Тем больше радости было, когда целый серебряный дождь призов пролился на фильм Алексея Попогребского «Как я провел этим летом» Оператору Павлу Костомарову — «Серебряный медведь» за артистическое достижение. И по серебряному же «мишке» — Сергею Пускепалису и Григорию Добрыгину как лучшим актерам. Картина Попогребского впечатлила возглавлявшего жюри Вернера Херцога настоящим экстримом человеческих проявлений, вписанным в природный космос. Фильм Попогребского собрал также высшие оценки международной прессы, и тут уже личные пристрастия главы жюри вряд ли что-то могут объяснить. Зато о многом говорит фраза из статьи Лесли Фельперин в газете Variety: по ее словам, в картине «нет и следа фальшиво-трескучей духовности и туманного символизма, которые столь часто вредят российским арт-фильмам».

Русское кино, освободившись от меты революционного авангарда, еще в советское время стало приобретать черты консервативной религиозности, по-разному окрасившей фильмы Андрея Тарковского и Никиты Михалкова. В наши дни эта тенденция видна в «Острове» Лунгина. Однако она чужда российской «новой волне». Даже изобразительные параллели с «Солярисом» в фильме Алексея Попогребского лишь подчеркивают несходство метода. Молодые российские кинематографисты, в отличие от румынских, еще не сформировали своего поколенческого стиля. Но румынам проще: они просто отталкиваются от грешной реальности, преобразуя ее в высокую метафизику. Нашим надо бороться с «внутренним Тарковским» в себе, надо отталкиваться от великих, но сковывающих творческую свободу традиций.
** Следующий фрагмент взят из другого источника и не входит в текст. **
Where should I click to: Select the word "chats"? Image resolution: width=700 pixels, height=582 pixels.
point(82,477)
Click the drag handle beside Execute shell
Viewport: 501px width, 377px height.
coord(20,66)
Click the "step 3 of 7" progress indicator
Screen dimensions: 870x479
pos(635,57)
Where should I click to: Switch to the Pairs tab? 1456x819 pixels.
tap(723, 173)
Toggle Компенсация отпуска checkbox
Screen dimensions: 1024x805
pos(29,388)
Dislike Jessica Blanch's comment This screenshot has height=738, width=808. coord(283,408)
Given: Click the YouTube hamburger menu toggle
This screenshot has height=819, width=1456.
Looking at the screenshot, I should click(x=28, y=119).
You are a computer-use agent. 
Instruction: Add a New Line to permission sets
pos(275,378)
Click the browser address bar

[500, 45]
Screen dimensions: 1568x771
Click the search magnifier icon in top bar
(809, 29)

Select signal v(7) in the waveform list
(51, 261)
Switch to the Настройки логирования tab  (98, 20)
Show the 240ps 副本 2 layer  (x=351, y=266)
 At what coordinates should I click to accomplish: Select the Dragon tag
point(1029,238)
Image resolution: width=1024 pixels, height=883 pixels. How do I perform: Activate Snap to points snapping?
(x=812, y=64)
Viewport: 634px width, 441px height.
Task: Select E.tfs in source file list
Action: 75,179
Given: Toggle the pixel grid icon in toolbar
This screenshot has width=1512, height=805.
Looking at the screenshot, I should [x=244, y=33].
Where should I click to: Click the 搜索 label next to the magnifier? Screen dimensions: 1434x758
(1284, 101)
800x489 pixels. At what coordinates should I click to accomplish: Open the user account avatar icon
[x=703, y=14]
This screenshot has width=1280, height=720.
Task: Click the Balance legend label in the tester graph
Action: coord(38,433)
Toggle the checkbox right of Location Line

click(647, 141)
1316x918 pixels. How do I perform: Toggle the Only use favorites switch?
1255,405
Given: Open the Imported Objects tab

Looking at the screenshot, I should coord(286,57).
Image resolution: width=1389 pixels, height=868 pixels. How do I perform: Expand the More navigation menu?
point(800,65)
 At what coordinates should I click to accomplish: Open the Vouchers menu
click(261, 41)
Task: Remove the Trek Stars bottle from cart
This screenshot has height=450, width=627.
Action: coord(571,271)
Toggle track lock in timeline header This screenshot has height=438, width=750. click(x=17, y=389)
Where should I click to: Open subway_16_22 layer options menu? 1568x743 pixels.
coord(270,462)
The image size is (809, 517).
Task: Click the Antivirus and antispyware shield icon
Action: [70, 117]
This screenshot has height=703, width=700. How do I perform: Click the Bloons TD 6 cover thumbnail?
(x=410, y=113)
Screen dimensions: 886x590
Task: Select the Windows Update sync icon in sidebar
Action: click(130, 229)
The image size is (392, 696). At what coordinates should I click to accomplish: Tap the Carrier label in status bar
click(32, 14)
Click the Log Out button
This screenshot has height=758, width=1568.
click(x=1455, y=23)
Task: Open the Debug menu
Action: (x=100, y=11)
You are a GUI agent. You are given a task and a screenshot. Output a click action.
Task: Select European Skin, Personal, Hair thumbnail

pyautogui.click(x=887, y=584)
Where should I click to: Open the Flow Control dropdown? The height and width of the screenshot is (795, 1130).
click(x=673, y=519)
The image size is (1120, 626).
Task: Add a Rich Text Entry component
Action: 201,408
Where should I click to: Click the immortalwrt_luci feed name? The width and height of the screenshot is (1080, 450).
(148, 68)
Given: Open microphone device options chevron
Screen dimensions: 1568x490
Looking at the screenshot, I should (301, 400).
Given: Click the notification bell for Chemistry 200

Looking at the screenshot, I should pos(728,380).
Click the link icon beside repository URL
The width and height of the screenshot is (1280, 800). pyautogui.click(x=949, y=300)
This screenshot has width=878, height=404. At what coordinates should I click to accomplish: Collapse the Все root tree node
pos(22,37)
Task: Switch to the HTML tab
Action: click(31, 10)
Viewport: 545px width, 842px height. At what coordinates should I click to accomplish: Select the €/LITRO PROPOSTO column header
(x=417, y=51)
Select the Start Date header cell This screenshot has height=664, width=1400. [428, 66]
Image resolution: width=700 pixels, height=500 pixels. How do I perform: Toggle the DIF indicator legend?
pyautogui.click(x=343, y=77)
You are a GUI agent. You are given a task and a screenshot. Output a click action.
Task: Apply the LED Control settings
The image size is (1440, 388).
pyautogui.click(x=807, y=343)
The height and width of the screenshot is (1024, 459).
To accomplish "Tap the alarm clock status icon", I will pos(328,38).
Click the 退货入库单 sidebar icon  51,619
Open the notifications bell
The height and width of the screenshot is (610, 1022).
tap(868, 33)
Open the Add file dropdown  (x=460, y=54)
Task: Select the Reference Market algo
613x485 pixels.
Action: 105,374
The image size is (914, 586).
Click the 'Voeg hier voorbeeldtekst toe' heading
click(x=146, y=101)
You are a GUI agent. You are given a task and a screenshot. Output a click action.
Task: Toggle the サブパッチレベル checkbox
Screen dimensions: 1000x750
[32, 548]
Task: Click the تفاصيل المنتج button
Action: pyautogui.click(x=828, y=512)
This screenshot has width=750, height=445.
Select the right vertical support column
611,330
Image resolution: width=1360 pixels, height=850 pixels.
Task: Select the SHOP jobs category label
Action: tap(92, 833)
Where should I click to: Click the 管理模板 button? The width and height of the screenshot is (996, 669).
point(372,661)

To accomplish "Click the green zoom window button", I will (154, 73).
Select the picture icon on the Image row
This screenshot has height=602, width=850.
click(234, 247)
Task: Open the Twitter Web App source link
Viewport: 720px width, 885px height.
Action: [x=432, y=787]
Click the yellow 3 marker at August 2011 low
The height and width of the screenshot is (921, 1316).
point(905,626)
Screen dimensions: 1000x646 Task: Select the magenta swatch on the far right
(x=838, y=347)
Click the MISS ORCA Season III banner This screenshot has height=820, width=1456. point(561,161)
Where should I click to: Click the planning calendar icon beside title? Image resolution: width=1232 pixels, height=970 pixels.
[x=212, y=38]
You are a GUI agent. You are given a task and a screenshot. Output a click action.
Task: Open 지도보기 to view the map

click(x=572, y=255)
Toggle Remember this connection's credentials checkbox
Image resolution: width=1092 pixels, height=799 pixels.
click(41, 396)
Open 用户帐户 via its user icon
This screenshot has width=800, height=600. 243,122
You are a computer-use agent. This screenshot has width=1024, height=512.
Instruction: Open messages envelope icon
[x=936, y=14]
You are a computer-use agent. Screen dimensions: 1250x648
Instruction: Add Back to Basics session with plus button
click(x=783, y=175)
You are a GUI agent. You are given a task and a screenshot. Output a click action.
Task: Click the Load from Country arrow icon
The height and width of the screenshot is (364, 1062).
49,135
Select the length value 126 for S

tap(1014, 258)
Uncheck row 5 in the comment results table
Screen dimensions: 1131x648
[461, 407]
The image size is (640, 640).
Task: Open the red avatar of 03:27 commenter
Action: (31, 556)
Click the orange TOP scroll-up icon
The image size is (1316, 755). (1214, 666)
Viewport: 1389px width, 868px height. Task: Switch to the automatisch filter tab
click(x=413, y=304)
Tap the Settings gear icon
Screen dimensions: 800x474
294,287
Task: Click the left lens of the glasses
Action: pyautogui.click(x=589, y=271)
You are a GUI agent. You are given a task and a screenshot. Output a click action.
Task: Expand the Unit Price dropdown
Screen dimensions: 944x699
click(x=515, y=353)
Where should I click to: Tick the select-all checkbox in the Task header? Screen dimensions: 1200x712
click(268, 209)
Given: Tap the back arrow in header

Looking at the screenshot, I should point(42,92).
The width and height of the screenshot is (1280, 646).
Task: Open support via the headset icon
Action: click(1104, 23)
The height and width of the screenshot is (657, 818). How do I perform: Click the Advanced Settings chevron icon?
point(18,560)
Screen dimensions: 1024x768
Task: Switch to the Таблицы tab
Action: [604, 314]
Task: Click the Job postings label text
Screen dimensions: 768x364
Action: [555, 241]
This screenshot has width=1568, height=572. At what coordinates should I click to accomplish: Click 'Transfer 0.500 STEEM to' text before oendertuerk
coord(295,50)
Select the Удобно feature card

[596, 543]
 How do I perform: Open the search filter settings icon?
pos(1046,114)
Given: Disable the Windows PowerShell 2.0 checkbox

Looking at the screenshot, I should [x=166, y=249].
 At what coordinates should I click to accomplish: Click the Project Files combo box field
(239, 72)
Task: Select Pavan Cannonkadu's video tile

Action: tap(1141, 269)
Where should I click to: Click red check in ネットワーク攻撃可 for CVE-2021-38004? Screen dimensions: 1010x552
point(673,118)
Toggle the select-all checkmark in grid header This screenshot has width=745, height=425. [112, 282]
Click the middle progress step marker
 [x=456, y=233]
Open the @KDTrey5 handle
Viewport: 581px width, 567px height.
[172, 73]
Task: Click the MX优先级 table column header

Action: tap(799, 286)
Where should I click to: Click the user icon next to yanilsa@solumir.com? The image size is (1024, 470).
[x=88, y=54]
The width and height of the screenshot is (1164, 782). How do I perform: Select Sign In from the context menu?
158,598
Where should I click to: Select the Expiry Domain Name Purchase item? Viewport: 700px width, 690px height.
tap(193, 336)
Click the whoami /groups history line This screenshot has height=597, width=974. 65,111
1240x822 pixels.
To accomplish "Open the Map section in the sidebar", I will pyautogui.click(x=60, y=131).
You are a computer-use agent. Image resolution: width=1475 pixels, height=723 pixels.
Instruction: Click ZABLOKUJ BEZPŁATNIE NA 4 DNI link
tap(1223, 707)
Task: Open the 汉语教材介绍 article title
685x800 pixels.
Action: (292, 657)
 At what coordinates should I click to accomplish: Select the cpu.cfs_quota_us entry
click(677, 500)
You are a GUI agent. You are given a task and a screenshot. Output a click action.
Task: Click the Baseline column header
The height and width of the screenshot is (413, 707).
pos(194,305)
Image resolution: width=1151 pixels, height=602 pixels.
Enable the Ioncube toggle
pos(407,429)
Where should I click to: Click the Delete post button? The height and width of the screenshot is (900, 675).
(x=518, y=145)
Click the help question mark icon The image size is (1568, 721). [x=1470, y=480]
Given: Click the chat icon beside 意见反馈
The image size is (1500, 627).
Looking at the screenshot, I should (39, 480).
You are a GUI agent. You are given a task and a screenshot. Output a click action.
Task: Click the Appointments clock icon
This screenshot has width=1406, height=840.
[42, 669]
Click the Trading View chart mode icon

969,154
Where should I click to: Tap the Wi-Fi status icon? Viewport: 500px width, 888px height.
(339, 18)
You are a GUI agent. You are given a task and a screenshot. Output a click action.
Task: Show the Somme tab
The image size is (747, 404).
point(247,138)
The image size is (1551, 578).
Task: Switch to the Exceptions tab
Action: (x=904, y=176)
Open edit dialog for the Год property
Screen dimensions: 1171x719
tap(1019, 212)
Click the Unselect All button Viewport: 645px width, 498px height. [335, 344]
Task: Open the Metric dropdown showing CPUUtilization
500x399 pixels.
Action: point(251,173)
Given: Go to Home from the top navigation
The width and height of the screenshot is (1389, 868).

Кадр из фильма «Как я провел этим летом», реж. Алексей Попогребский, 2010

В хвалебной рецензии на фильм Валерии Гай Германики «Все умрут, а я останусь», опубликованной в газете Variety, этой ленте приписана «связь с традицией Тарковского». Что, разумеется, пальцем в небо, зато снайперски попадает в клише восприятия русского кино. Эксперты сформировали свое представление о нем на основе избранных «экспортных» образцов. Конечно, «русскость» — исторически понятие более сложное: наш кинематограф многое позаимствовал от традиций классической литературы (березки, степная ширь и загадочная русская душа), взял кое-что от авангарда 1920-х годов (фильмы Эйзенштейна никогда не выходят из разряда востребованной киноклассики). Однако, хочешь не хочешь, последние лет сорок имидж российского кино больше всего связан с традицией Тарковского, сумевшего помирить классику и авангард. Ничто другое за границами России не воспринимается как базовое явление. Скажем, жанровое кино и особенно комедийный жанр никак не ассоциируются в мире с нашей страной и нашей культурой. Все попытки представить зарубежной публике комедии Леонида Гайдая кончились полным непониманием — «Кавказская пленница» в европейском кинозале не вызвала ни одной улыбки.

Несмотря на разговоры о «новой волне», собранный ею урожай призов и мелькание новых имен, российское кино на глобальном уровне ассоциируется в мире с художественной моделью, сложившейся еще в советскую эпоху. Введенные Тарковским коды считывают западные интеллектуалы в «Возвращении» Звягинцева и «Овсянках» Федорченко.
К этой же модели они привязывают творчество Сокурова — хотя его художественное лицо наделено слишком многими оригинальными чертами, чтобы говорить о кровном родстве.

Принципиально не укладывающийся в этот канон Алексей Балабанов неслучайно оказался отторгнут от мирового фестивального процесса. Ни один его фильм — и это позор для Канн, Венеции, Берлина — ни разу не был принят в конкурс ни одного из них. Мешает понятно что: органический (а не надуманно «просвещенный») консерватизм и отрицание понятий политкорректности — то, что справедливо вменяли в вину Достоевскому и Джону Форду, но что все же не помешало современникам оценить их масштаб.

Сегодняшняя Россия в смысле кинематографических идей лишена притягательной высокой температуры. В Европе от нее по инерции ждут воспаленной духовности, но сами в этот стереотип не слишком верят. Российские фильмы либо уходят в арт-экстрим, либо пытаются имитировать западные жанровые модели. Ни то ни другое не котируется на больших фестивалях, а кондиционного артхаусного кино с авторскими амбициями, но выполненного в приемлемой для публики форме, у нас делается крайне мало. Художественных ценностей и фестивальных продуктов, а также фильмов на актуальные и острые темы российской жизни производится явно недостаточно. Поэтому, сколько бы мы ни обижались на фестивали, дело прежде всего в нас самих.